Simpati dan respect umat akan ter-agregasi sedemikian mudah terhadap kelompok yang terdzalimi oleh kekuasaan, bak promosi besar besaran tentang HTI dan gagasannya.

Dikalangan kelas menengah ke atas dan kaum terpelajar bisa jadi HTI semakin dikenal, didukung dan diikuti, bukan karena status badan hukumnya tetapi karena jati diri gagasan dan gerakan tanpa kekerasan yang menggelinding tanpa dibelenggu lagi oleh UU ormas.

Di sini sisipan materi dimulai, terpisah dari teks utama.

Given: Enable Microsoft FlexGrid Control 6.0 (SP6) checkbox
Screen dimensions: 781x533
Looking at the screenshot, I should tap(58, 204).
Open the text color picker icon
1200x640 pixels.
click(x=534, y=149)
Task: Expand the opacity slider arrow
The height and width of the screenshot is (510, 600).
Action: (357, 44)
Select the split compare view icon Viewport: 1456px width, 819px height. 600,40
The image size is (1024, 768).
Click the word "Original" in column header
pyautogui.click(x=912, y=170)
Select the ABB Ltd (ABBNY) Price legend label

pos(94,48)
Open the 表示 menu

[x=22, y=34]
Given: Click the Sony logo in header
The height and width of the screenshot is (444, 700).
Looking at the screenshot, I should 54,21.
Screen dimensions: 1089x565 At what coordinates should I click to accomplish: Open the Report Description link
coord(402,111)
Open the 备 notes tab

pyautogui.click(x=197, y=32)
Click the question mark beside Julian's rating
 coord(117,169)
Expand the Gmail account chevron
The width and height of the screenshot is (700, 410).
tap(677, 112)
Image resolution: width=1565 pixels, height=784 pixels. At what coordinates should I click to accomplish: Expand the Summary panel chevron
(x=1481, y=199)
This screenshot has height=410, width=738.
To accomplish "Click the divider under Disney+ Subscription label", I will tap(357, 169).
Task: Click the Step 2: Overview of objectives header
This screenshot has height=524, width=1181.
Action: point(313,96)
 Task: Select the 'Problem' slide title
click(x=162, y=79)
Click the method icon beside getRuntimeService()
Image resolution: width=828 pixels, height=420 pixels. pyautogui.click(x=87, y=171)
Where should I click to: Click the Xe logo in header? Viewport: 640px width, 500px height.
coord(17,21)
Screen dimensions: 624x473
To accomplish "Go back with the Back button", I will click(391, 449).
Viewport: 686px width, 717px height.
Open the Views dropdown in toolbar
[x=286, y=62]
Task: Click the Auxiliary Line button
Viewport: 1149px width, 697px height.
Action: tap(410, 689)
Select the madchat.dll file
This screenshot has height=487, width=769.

Bagi HTI atau gerakan yang serupa, pencabutan badan hukum ormas tak pernah melemahkan bagi dirinya untuk hadir melebur bersama rakyat (umat).

Justru kondisi negara dengan watak diktatorisme menjadi ladang dan semaian subur untuk lahirkan kesadaran politik, kepekaan politik (wa'yu siyasi) meningkat dan kerinduan rakyat terhadap negara yg arif semakin menguat.

Dan tak bisa dinafikkan, bahwa pengemban ideologi Islam tak pernah surut mundur selangkahpun. Kehidupan perjuangan bukan bergantung kepada secarik SK Badan Hukum. Karena selembar SK itu bukan nyawa, bukan darah, tulang dan daging melainkan hanya asesoris perjuangan. Ruh mereka adalah ideologi, kekuatan dan konsistensi mereka bergantung ruh tersebut ada atau tidak dalam diri mereka. Keyakinan dan keberanian mereka melebihi kekhawatiran hilangnya kekuasaan yang tergenggam di tangan rezim.

Pencabutan SK badan hukum dibaca sebagai kemenangan HTI, sesaat panggung kekuasaan menjadi milik mereka. Kenapa? Karena HTI memanen modal sosial berbasis keimanan (faith based organisation) yang mengikat manusia atas dasar kesadaran iman, bukan iming iming harta kekayaan, kedudukan atau jabatan.

Kelestarian iman yang sama, kerinduan yang sama terhadap negara yang adil, memastikan eksistensinya establis di dada rakyat (umat).

Siapa kehilangan panggung hari ini? Status Quo dengan sabda kuasanya pemilik panggung ketika ia memainkan relasi kuasa tidak setara. Rakyat bisa jadi melihat ini seteru antara diktator dengan pahlawan-pahlawan baru. Yang akhirnya kebenaran keluar jadi pemenang bersama pengusungnya. Dan ibarat teatre panggung, saat ini sedang berlangsung pentas drama dari penguasa panggung.

Namun sebenarnya ia tidak pernah menguasai panggung pikiran dan hati publik muslim yang melek politik. Tidak ada kekuasaan yang bisa eksis berdiri diatas pundak rakyat yang terdzalimi atas nama diktator ala demokrasi.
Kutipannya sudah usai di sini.